Modification— The goal in speech modification is to alter the speech signal to have some desired property. Modifications of interest include time-scale, pitch, and spectral changes. Applications of time-scale modification are fitting radio and TV commercials into an allocated time slot and the synchronization of audio and video presentations. In addition, speeding up speech has use in message playback, voice mail, and reading machines and books for the blind, while slowing down speech has application to learning a foreign language. Voice transformations using pitch and spectral modification have application in voice disguise, entertainment, and concatenative speech synthesis. The spectral change of frequency compression and expansion may be useful in transforming speech as an aid to the partially deaf. Many of the techniques we develop also have applicability to music and special effects. In music modification, a goal is to create new and exotic sounds and enhance electronic musical instruments. Cross synthesis, used for special effects, combines different source and system components of sounds, such as blending the human excitation with the resonances of a musical instrument. We will see that separation of the source and system components of a sound is also important in a variety of other speech application areas.

Coding — In the application of speech coding, the goal is to reduce the information rate, measured in bits per second, while maintaining the quality of the original speech waveform.2 We study three broad classes of speech coders. Waveform coders, which represent the speech waveform directly and do not rely on a speech production model, operate in the high range of 16–64 kbps (bps, denoting bits per second). Vocoders are largely speech model-based and rely on a small set of model parameters; they operate at the low bit rate range of 1.2–4.8 kbps, and tend to be of lower quality than waveform coders. Hybrid coders are partly waveform-based and partly speech model-based and operate in the 4.8–16 kbps range with a quality between waveform coders and vocoders. Applications of speech coders include digital telephony over constrained-bandwidth channels, such as cellular, satellite, and Internet communications. Other applications are video phones where bits are traded off between speech and image data, secure speech links for government and military communications, and voice storage as with computer voice mail where storage capacity is limited. This last application can also benefit from time-scale compression where both information reduction and voice speed-up are desirable.

2 The term quality refers to speech attributes such as naturalness, intelligibility, and speaker recognizability.

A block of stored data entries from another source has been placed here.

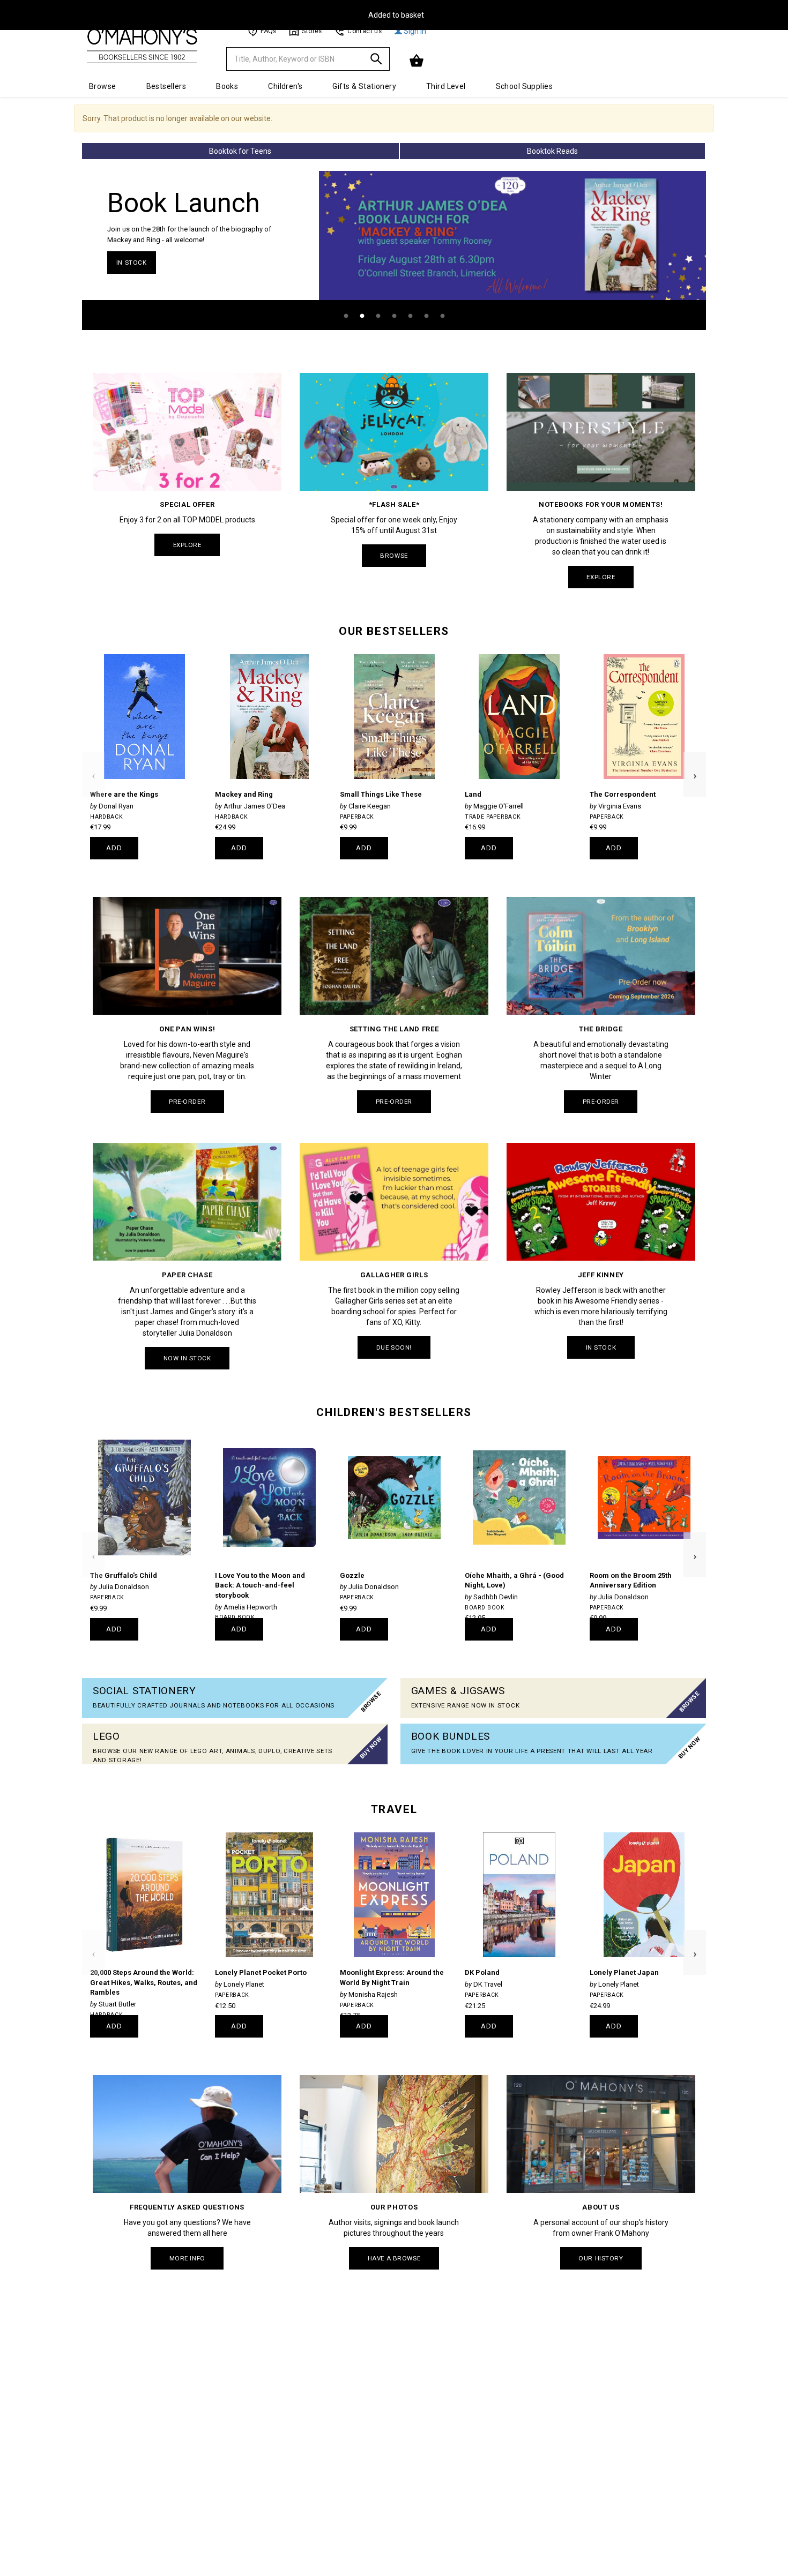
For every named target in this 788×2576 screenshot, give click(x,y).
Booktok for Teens (240, 151)
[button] (418, 61)
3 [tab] (378, 316)
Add (114, 848)
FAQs (268, 31)
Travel (394, 1809)
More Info (187, 2258)
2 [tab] (361, 316)
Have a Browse (394, 2258)
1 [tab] (345, 316)
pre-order (187, 1101)
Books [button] (227, 86)
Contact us (364, 31)
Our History (600, 2258)
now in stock (187, 1358)
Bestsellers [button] (166, 86)
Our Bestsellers (394, 631)
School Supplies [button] (524, 86)
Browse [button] (102, 86)
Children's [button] (285, 86)
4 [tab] (394, 316)
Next (694, 757)
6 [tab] (426, 316)
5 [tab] (410, 316)
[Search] (376, 61)
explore (187, 545)
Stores (312, 31)
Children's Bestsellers (394, 1412)
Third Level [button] (446, 86)
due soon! (394, 1347)
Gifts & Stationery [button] (364, 86)
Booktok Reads (552, 151)
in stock (131, 262)
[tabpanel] (394, 250)
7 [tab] (442, 316)
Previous (93, 757)
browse (393, 555)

Enhancement — In the third application—speech enhancement—the goal is to improve the quality of degraded speech. One approach is to preprocess the speech waveform before it is degraded. Another is postprocessing enhancement after signal degradation. Applications of preprocessing include increasing the broadcast range of transmitters constrained by a peak power transmission limit, as, for example, in AM radio and TV transmission. Applications of postprocessing include reduction of additive noise in digital telephony and vehicle and aircraft communications, reduction of interfering backgrounds and speakers for the hearing-impaired, removal of unwanted convolutional channel distortion and reverberation, and restoration of old phonograph recordings degraded, for example, by acoustic horns and impulse-like scratches from age and wear.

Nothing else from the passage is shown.